Fragmento seleccionado ▸
El análisis de la Constitución de Cádiz en la Francia de la Restauración

En Francia la Constitución de 1812 fue objeto de estudio detenido sólo a partir de 1820, es decir, en plena Restauración borbónica, con la efervescencia de la anglofilia y la consiguiente relegación del modelo revolucionario francés267. Por este motivo, aparte de la férrea oposición de los ultras, la Constitución de Cádiz tuvo que asumir las críticas (eso sí, mucho más benignas) del liberalismo doctrinario. Sólo el liberalismo más radical, aún próximo a los ideales revolucionarios, veía con admiración el texto español, que seguía el camino de la Francia de 1789268.

La más relevante figura de los ultras franceses, Chateaubriand, atacó la Constitución de Cádiz a partir de su posición favorable a la Charte de 1814 (como expuso, aunque desde una perspectiva interesada en su célebre La Monarchie selon la Charte). Los puntos endebles del documento gaditano eran, precisamente, su alejamiento del modelo británico que había adoptado el constitucionalismo de la Restauración Francesa: así, las Cortes de Cádiz, mero remedo de las asambleas revolucionarias francesas, habían dado forma a una obra «déplorable», cuyos defectos más manifiestos eran el unicameralismo, el escaso poder del Rey y el «falso» principio de la soberanía «popular» (sic). Chateaubriand, como De Bonald o De Maistre, contraponía a la soberanía «popular» de base iusracionalista, la idea de origen divino de la soberanía. Ésta se transfería al Monarca que, sin embargo, en Cádiz no era más que un delegado, carente del derecho de veto, y al que era falaz declarar inviolable, toda vez que se habían vulnerado precisamente sus derechos más legítimos: «Mais que leur a servi de déclarer la couronne ou la liberté inviolable, lorsque chaque jour cette couronne et cette liberté sont violées?»269. Como resultado, el célebre romántico llegó a vaticinar que la Constitución «democrática»270 de 1812 acabaría por implantar en España una República271.

Problema planteado A ▸ Extrae sin cambios el pasaje del fragmento sobre la Constitución de Cádiz que empieza en las palabras "En Francia la" y acaba tras las palabras "Francia de 1789268.".
Problema planteado B ▸ Escribe lo que sigue al texto sobre la Constitución de Cádiz en la Francia de la Restauración, a partir de su última oración.
El listado es material aparte y no guarda relación con el fragmento.

Datos del listado ▸
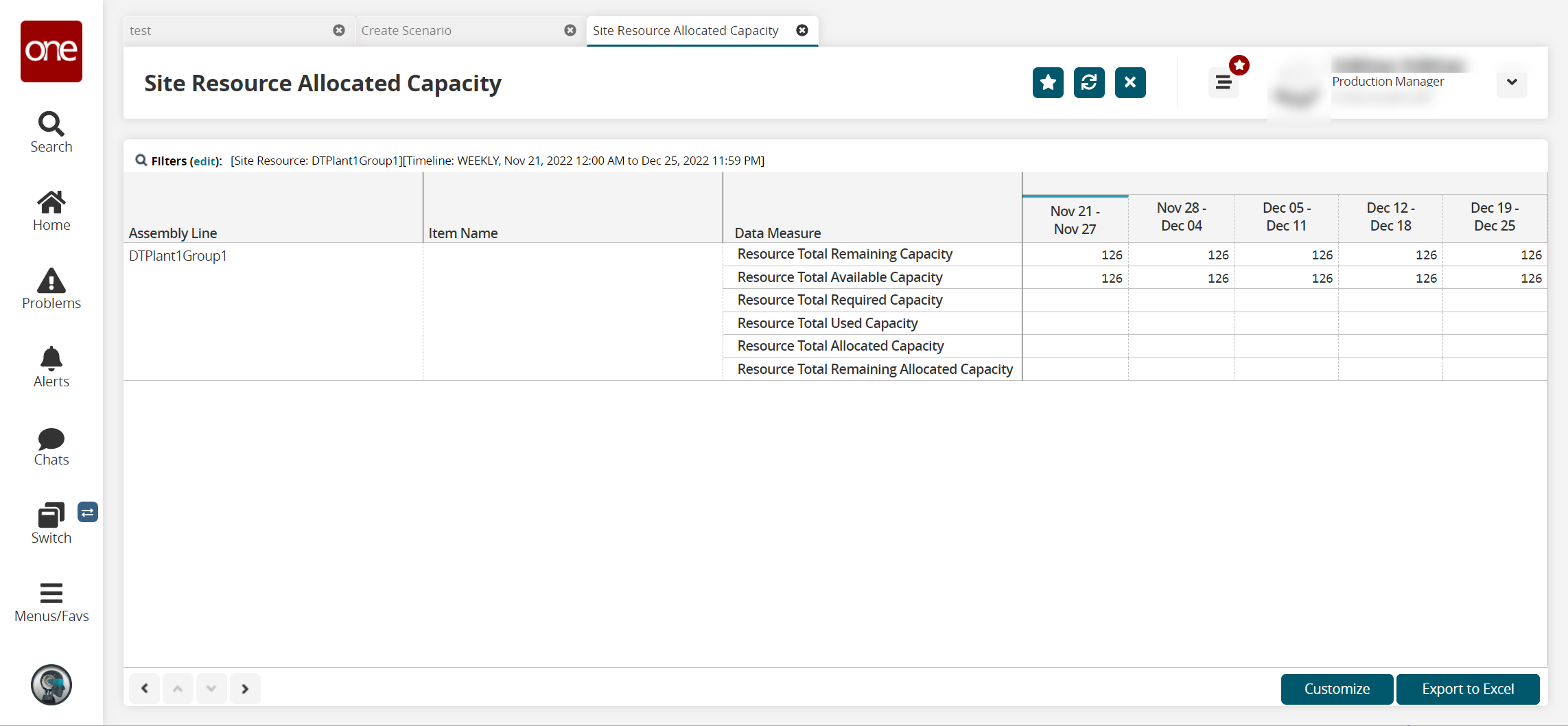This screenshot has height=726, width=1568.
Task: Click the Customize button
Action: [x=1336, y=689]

Resultado A ▸
En Francia la Constitución de 1812 fue objeto de estudio detenido sólo a partir de 1820, es decir, en plena Restauración borbónica, con la efervescencia de la anglofilia y la consiguiente relegación del modelo revolucionario francés267. Por este motivo, aparte de la férrea oposición de los ultras, la Constitución de Cádiz tuvo que asumir las críticas (eso sí, mucho más benignas) del liberalismo doctrinario. Sólo el liberalismo más radical, aún próximo a los ideales revolucionarios, veía con admiración el texto español, que seguía el camino de la Francia de 1789268.

Resultado B ▸
Frente a los ultras, los liberales franceses tenían una imagen positiva de la revolución española de 1820. Así, Guizot consideraba que España había tratado con exquisito respeto al Monarca272, y el tránsito de una Monarquía absoluta a otra Constitucional había sido más pacífico que el de otras revoluciones, como la inglesa273. Sin embargo, ello no impedía apreciar los defectos de esa Constitución. El defecto más apuntado era la falta de una segunda cámara. Esta crítica se comprende bien en el clima anglófilo de la Restauración borbónica y a partir de la reinterpretación de la doctrina tripartita de la división de poderes. En efecto, desde el Sieyès del Directorio, las teorías de Montesquieu se habían sujetado a revisión, de modo que junto con la clásica división triédrica de las funciones estatales, se incluyeron nuevas funciones, orientadas a garantizar el equilibrio constitucional. Estas ideas alcanzaron su máxima expresión con la idea de pouvoir neutre y pouvoir conservateur de Constant, y con la idea del poder conservador de Destutt de Tracy.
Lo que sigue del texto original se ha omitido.